[START Source extract]
Friday, 15 July 2016

My Top 10 Werewolf Films...

In looking at making a list of werewolf films that appeal to me, I discovered that they are few and far between. Of the standard monster tropes out there, the werewolf is indeed the poor cousin to vampires, re-animated horrors, and spectral bad-guys. The main approach that Hollywood takes with this creature nowadays is to posit it as a symbol of adolescent maturation, the change brought on by puberty and all of its scary and bewildering ramifications. Thus we have a slew of ‘teenaged werewolves’ movies and TV shows which, by-and-large, are fairly poor-quality, inordinately focussed upon sex, and usually comedic.

A problem with werewolves is that they only appear at certain times, ie. whenever it’s a full moon, which makes them rather predictable. This is especially so when it comes to television series based upon them. Conveniently, there’s always a full moon out when things go down on TV, whether it’s “Buffy the Vampire Slayer”, “Being Human”, “True Blood”, or “Teen Wolf”. This can often get in the way of an audience’s ability to suspend disbelief. Fortunately, everyone seems to agree that silver is bad for werewolves, unlike vampire shows where nobody can seem to make up their minds about how best to get rid of them.

The type of werewolf film which appeals to me are the ones which take as their raison d’etre the notion of the ‘beast within’, moving beyond the simple appearance of secondary sex characteristics and into the realm of uncontainable rage and bestial impulses. Here, things get far more interesting (and way less funny). Given my preference, the list of movies narrows down even more, and, in order to make this exercise worthwhile, I’ve had to move beyond the merely lupine and embrace a wider scope of material which encompasses people turning into all sorts of other creatures. Hopefully, I’ll be able to string this out to a list of ten!

Again, the list is completely chronological, not a ranking by quality.

Waggner, George (1941), “The Wolf-Man”
[END Source extract]
[START Material]
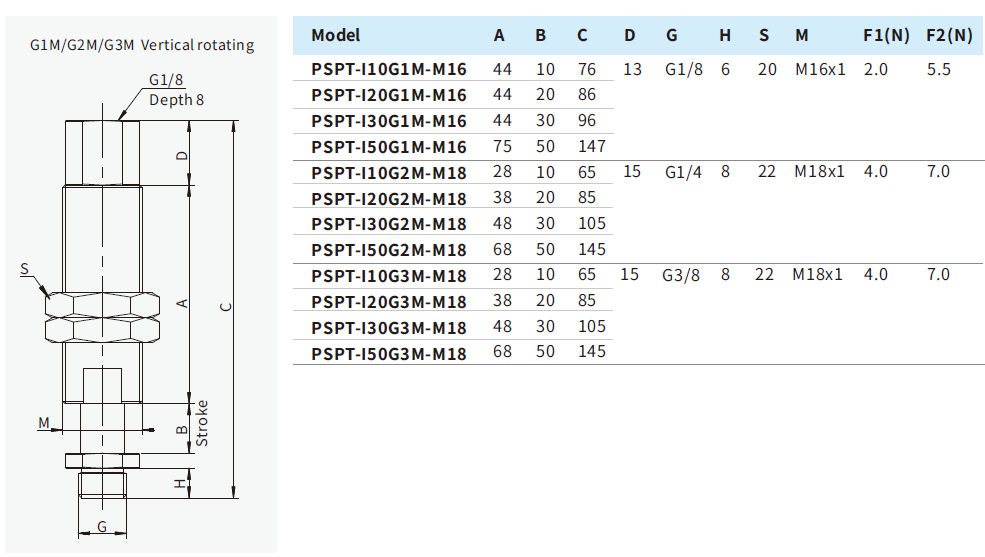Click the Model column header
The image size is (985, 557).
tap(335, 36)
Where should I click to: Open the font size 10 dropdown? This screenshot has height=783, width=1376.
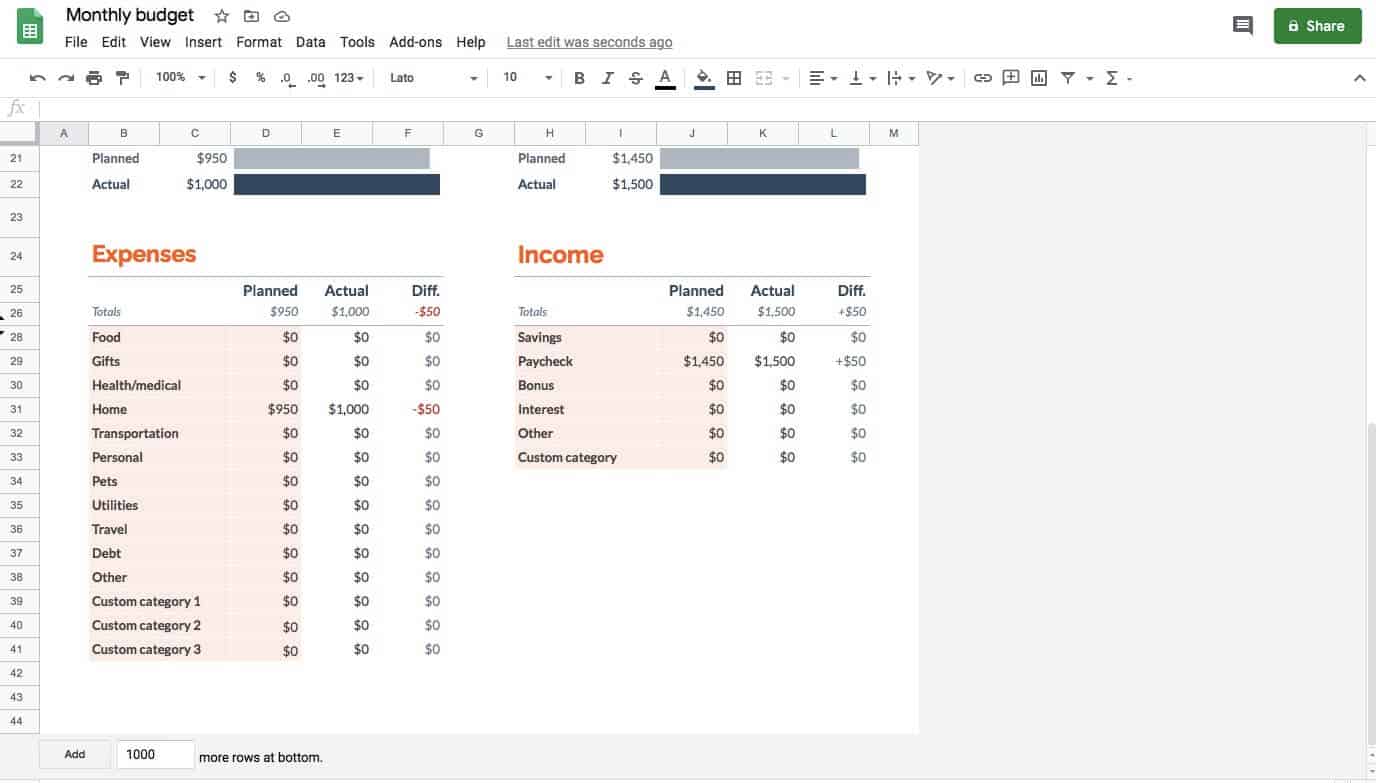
[END Material]
** What is asked **
1) In the werewolf film post, why does the writer include films about people turning into creatures other than wolves? Answer in one to three sentences.
2) Write out the werewolf film post between "A problem with" and "rid of them.", inclusive.
3) Take the werewolf film post further, picking up after its last line.
The listing comes from a different source than the werewolf film post.

** Responses per task **
1) The writer prefers werewolf films built on the idea of the "beast within," and that preference shrinks an already short list even further. To make the exercise worthwhile and reach ten films, the writer widened the scope to cover people turning into all sorts of other creatures.

2)
A problem with werewolves is that they only appear at certain times, ie. whenever it’s a full moon, which makes them rather predictable. This is especially so when it comes to television series based upon them. Conveniently, there’s always a full moon out when things go down on TV, whether it’s “Buffy the Vampire Slayer”, “Being Human”, “True Blood”, or “Teen Wolf”. This can often get in the way of an audience’s ability to suspend disbelief. Fortunately, everyone seems to agree that silver is bad for werewolves, unlike vampire shows where nobody can seem to make up their minds about how best to get rid of them.

3)
This is the seminal Universal Horror film that really kickstarted the whole werewolf movie genre. Lon Chaney Jr. arrives at the ancestral British seat of his family, bringing his brash but adorable American ways to a quaint English village. He settles in and begins to woo the daughter of the local antiques dealer. Things are going swimmingly until the gypsies come to town and, after a romantic evening at the gypsy fair, our American hero is bitten by a ‘wolf-like creature’ while defending his potential new girlfriend from its ministrations. Of course we all know what comes next...

Lon Chaney had big shoes to fill, what with his father being the infamous “man of a thousand faces”, and he doesn’t disappoint here in his transformation. As a human being his distress is palpable and the audience is immediately drawn to his plight. On the flipside, Bela Lugosi plays the first werewolf who bites Chaney and is killed by him (with a silver-headed walking stick): this is Dracula ‘phoning it in. Lugosi was alternately good and bad in roles, but this is a stinker; fortunately, he’s not in it for long. They didn’t even bother to give his character a different name!

The plot is twisty and unnerving, leaving the viewer on their seat’s edge until the final, tragic, scene. On top of it all, there’s a nice piece of doggerel which gets drummed into your consciousness and which will stay with you forever:

“Even a man who is pure in heart
And says his prayers by night,
Will become a wolf when the wolfsbane blooms
And the Autumn moon is bright.”

Tourneur, Jacques (1942), “Cat People”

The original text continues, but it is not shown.